The stamp is being released for one of the year’s biggest events. At 2:41 p.m. Aug. 21, there will be a coast-to-coast total eclipse beginning in Oregon and ending in South Carolina.
Columbia will get 2 minutes and 36 seconds of darkness – more than any other S.C. city, and the longest total eclipse for a metro area on the East Coast.
Never miss a local story.
With the new stamp, heat from a finger can change the image from a totally black sun at the height of the eclipse into an image of the moon, officials say.
Copies of the stamp, the first of its kind in the United States, will be available Tuesday.
Postal officials are using technology developed overseas in which ink overlays change color with heat and light, Owen said.
The stamp reverts to the original image after it cools, officials said.
A map of the eclipse path across the nation will be on the back of the stamp.

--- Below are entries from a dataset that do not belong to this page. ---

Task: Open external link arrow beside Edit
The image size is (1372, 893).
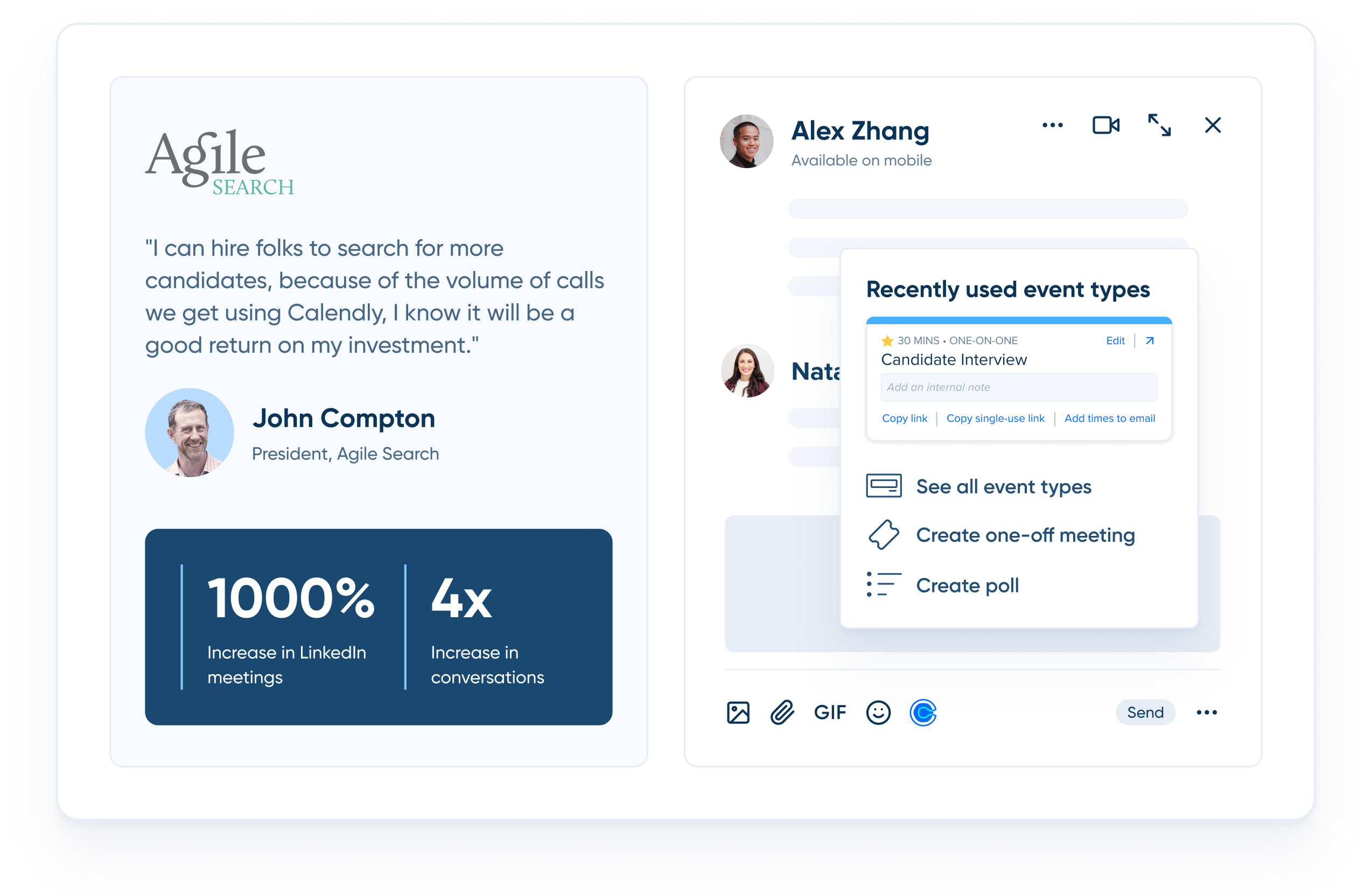Action: coord(1150,341)
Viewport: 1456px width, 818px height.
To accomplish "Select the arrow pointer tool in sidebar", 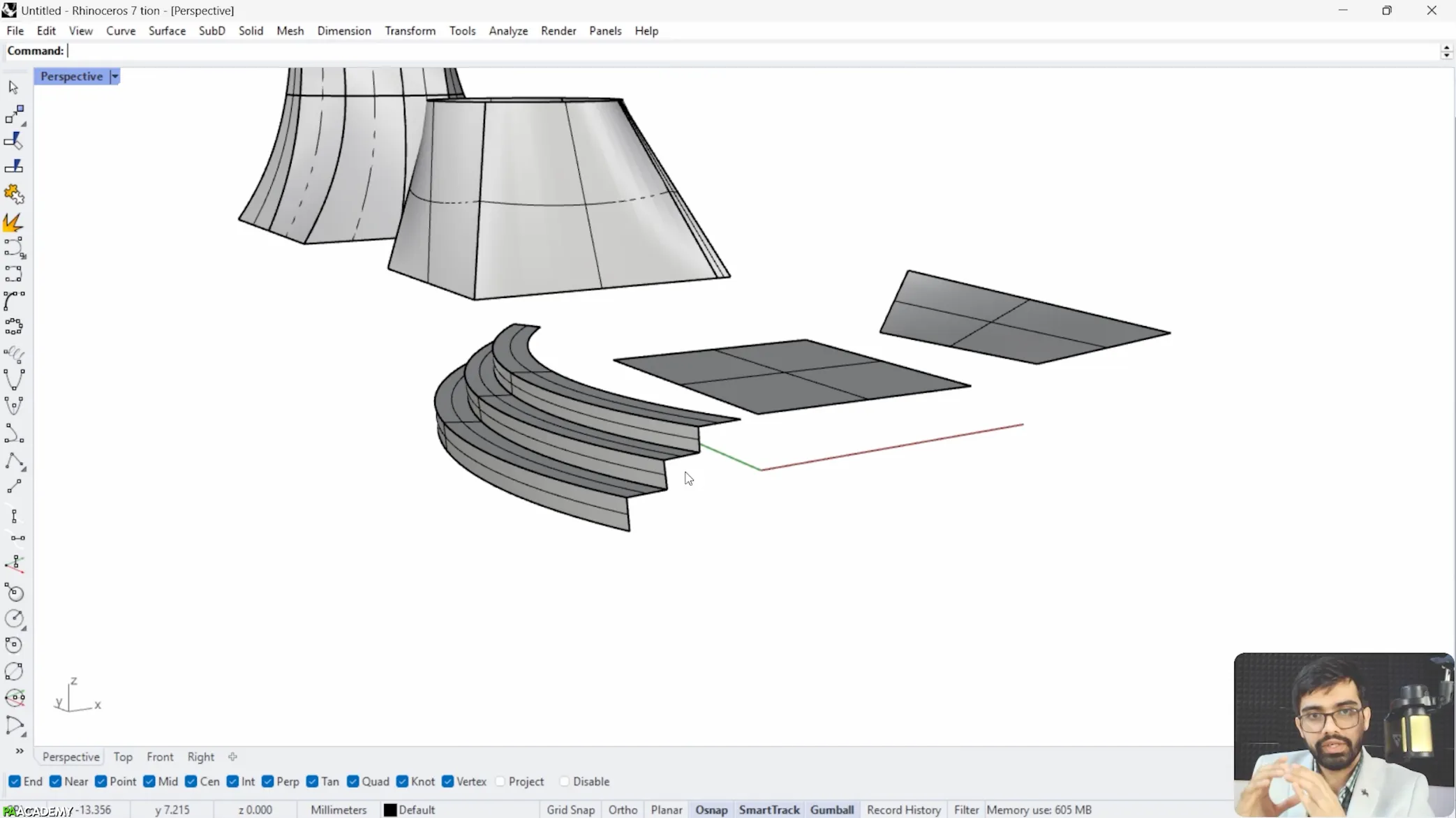I will tap(13, 87).
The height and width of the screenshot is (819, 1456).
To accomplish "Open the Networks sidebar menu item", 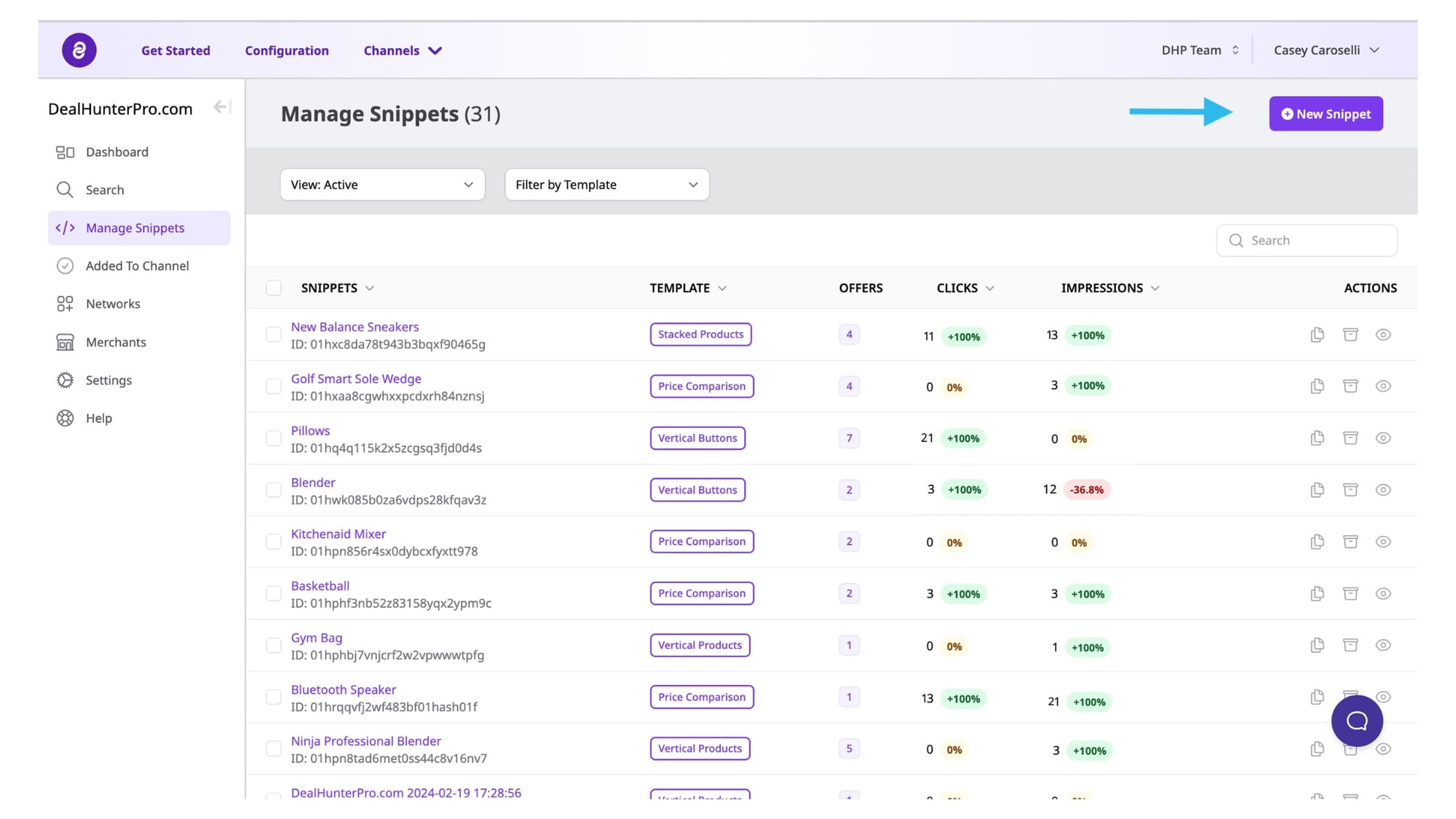I will click(x=113, y=304).
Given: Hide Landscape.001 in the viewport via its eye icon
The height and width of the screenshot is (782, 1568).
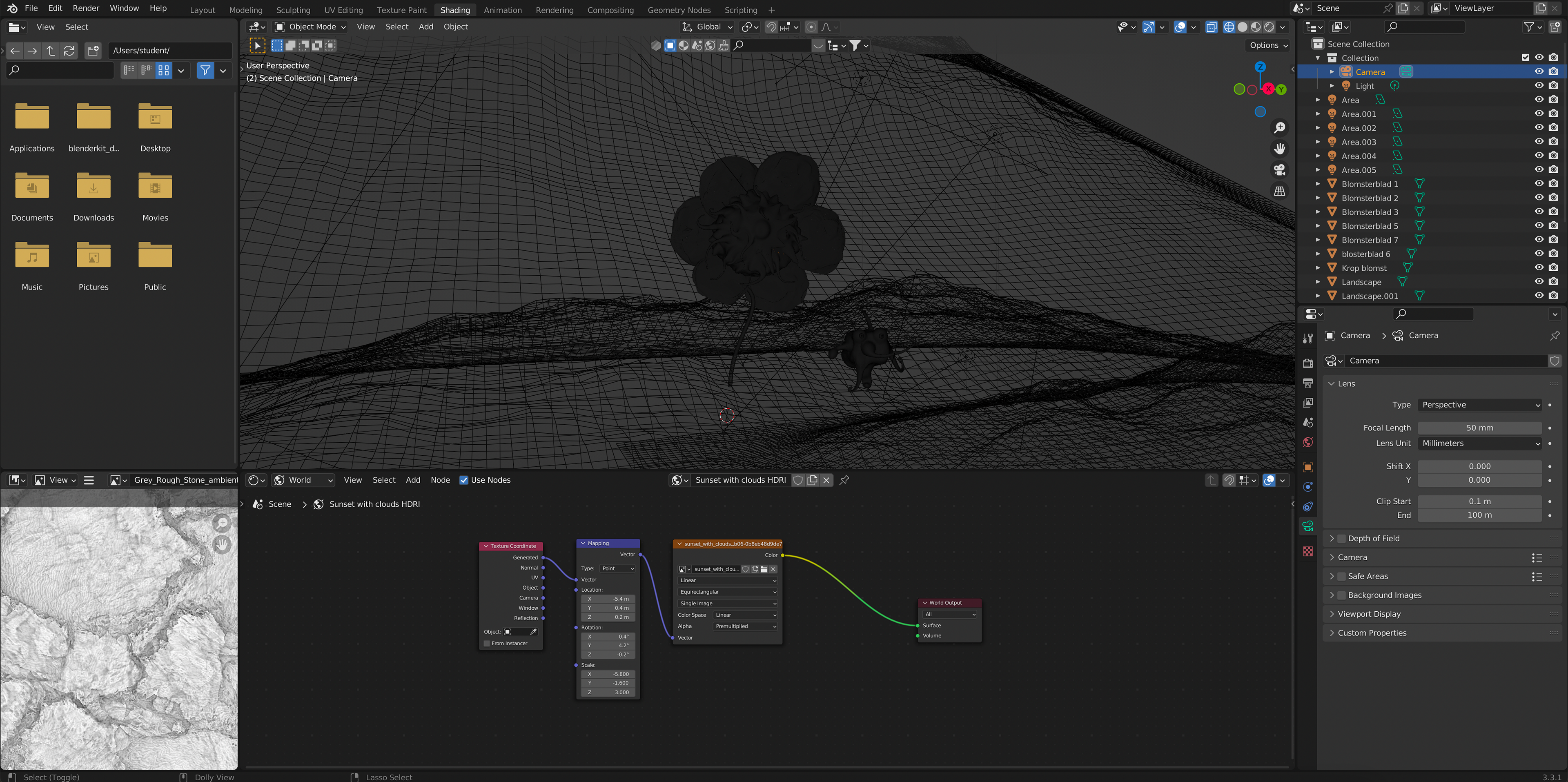Looking at the screenshot, I should (1538, 296).
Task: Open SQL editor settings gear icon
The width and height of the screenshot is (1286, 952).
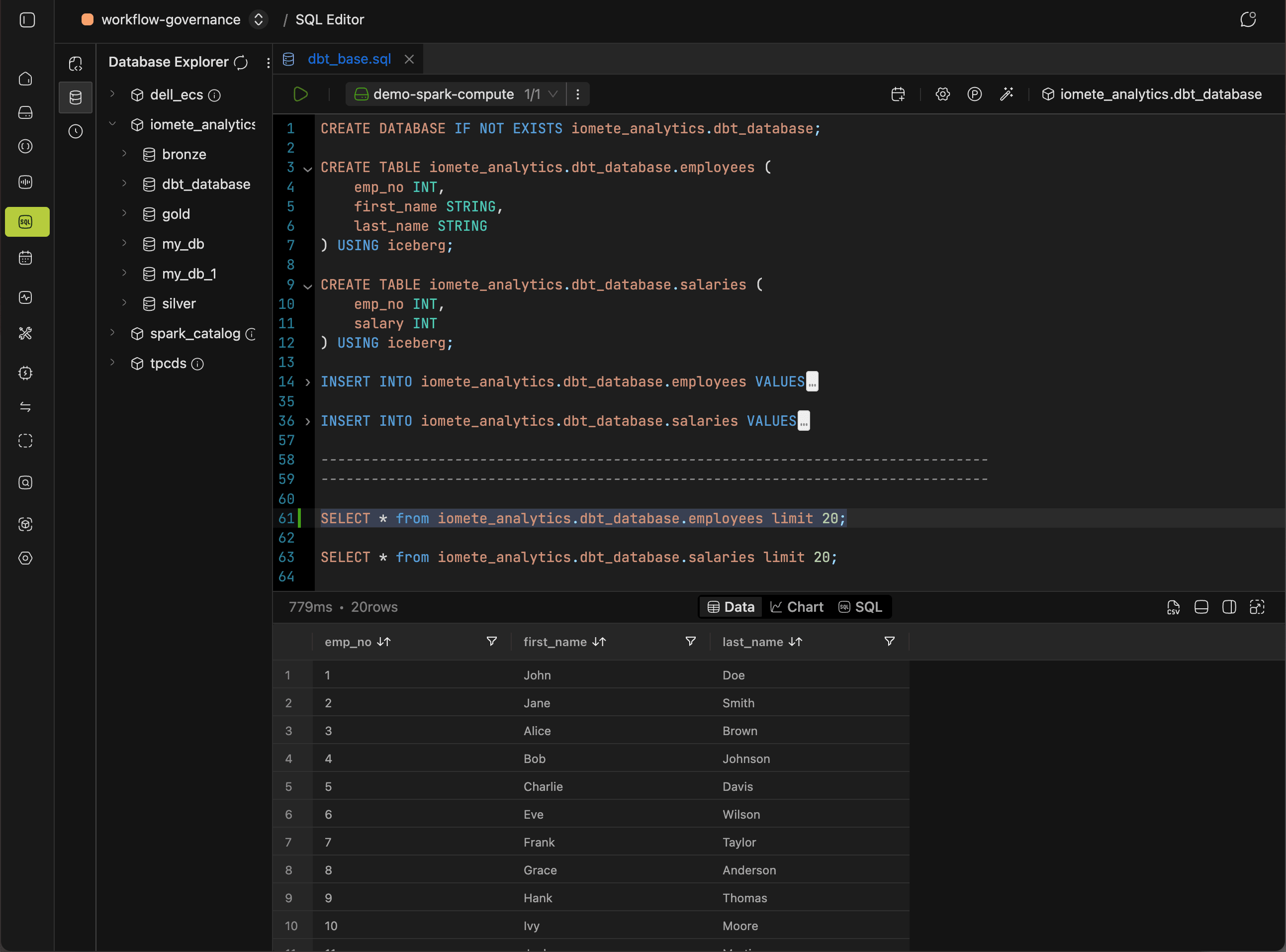Action: click(942, 94)
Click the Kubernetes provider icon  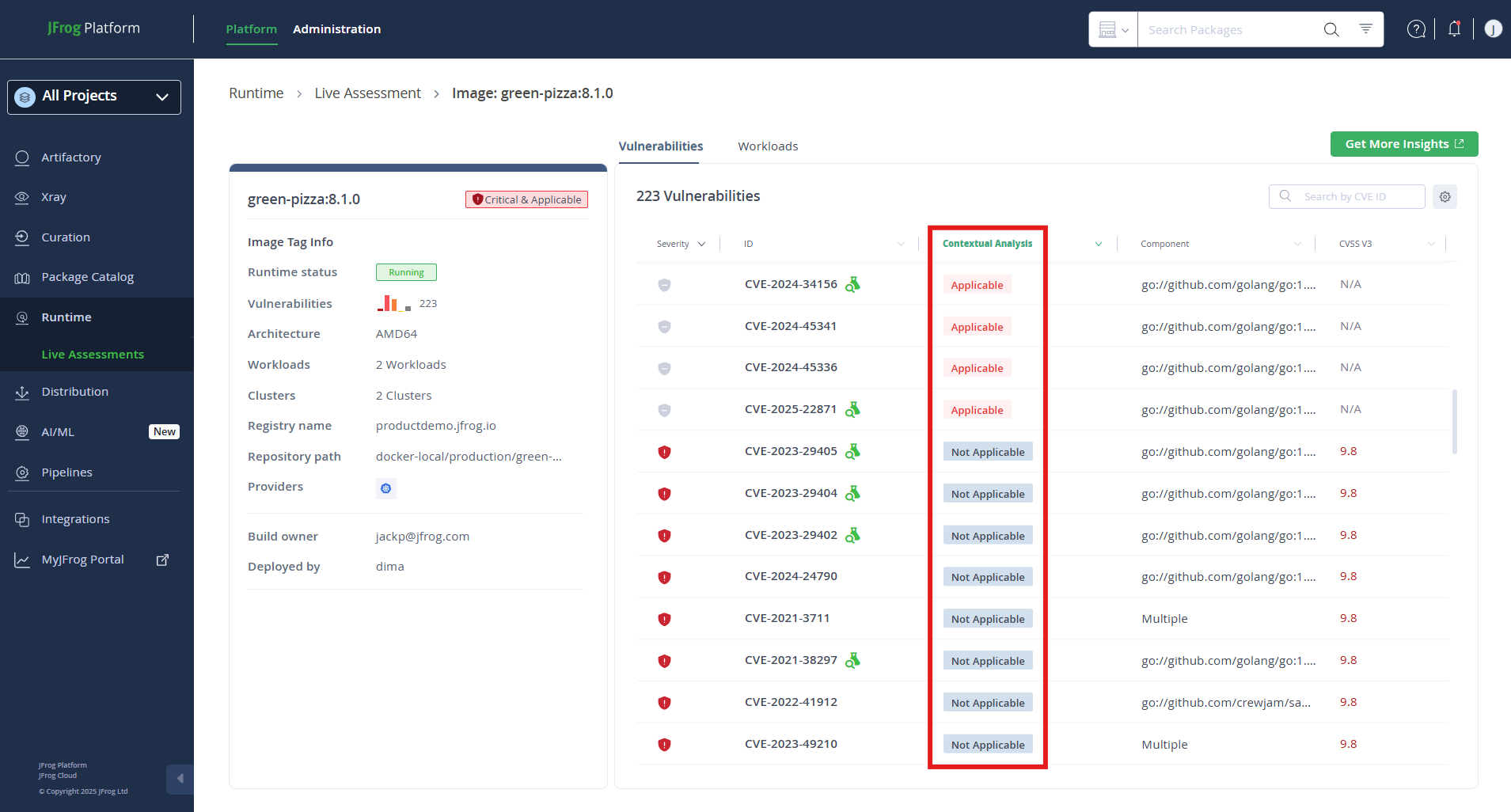385,488
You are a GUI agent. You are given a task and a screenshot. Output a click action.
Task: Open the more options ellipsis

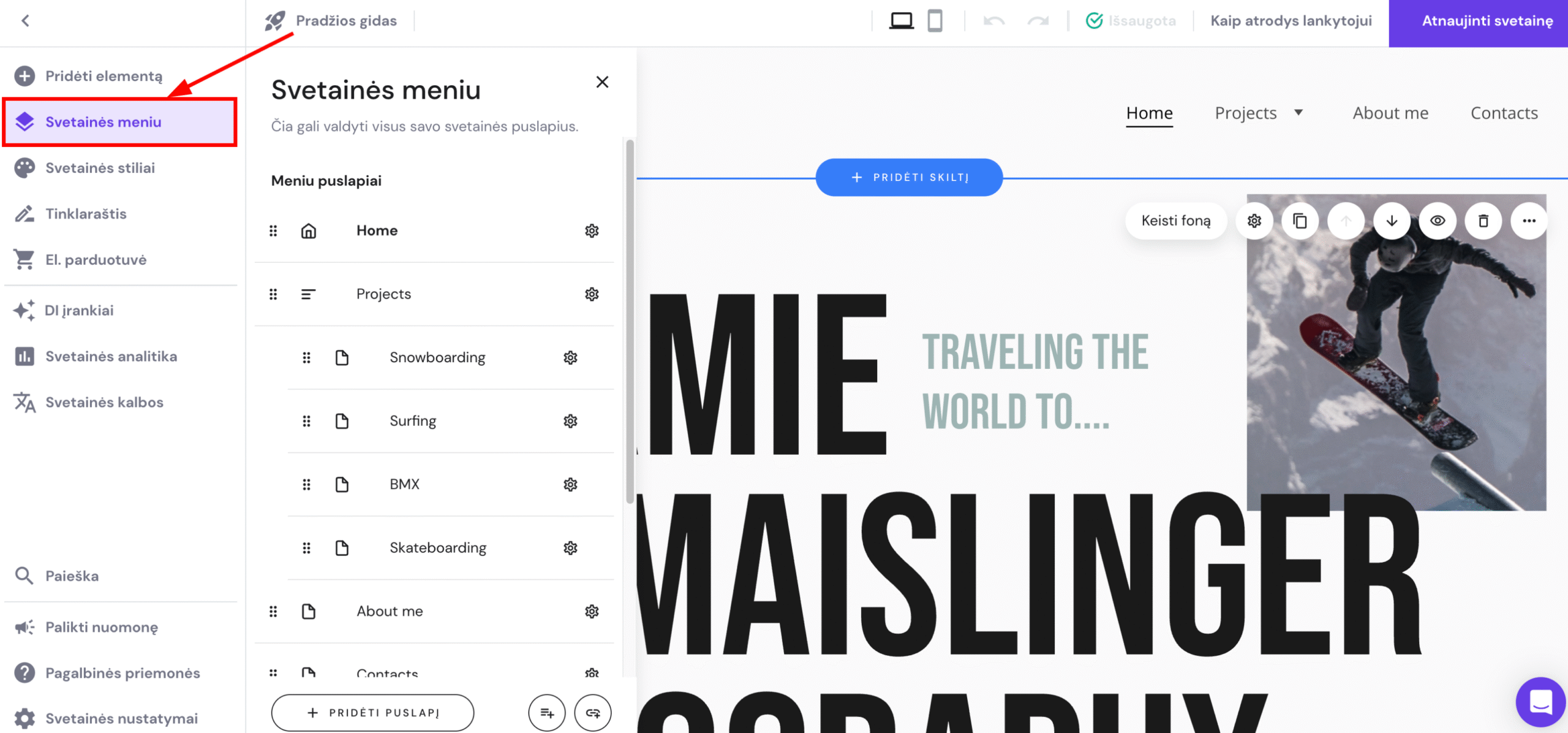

The stamp is one of a series of mementos for the eclipse. Prints, T-shirts, earrings and other items related to the event already are steady sellers at the S.C. State Museum, spokesman Jared Glover said.
Postal officials and Owen’s club are joining forces to sell stamps and promote collection as a hobby during a celebration at the museum taking place the weekend before the Aug. 21 eclipse.
The glasses necessary to view the eclipse safely likely will join other mementos, some officials said.
“I can see those glasses doubling as a souvenir,” said Andrea Mensink, spokeswoman for Experience Columbia SC, a local tourism bureau.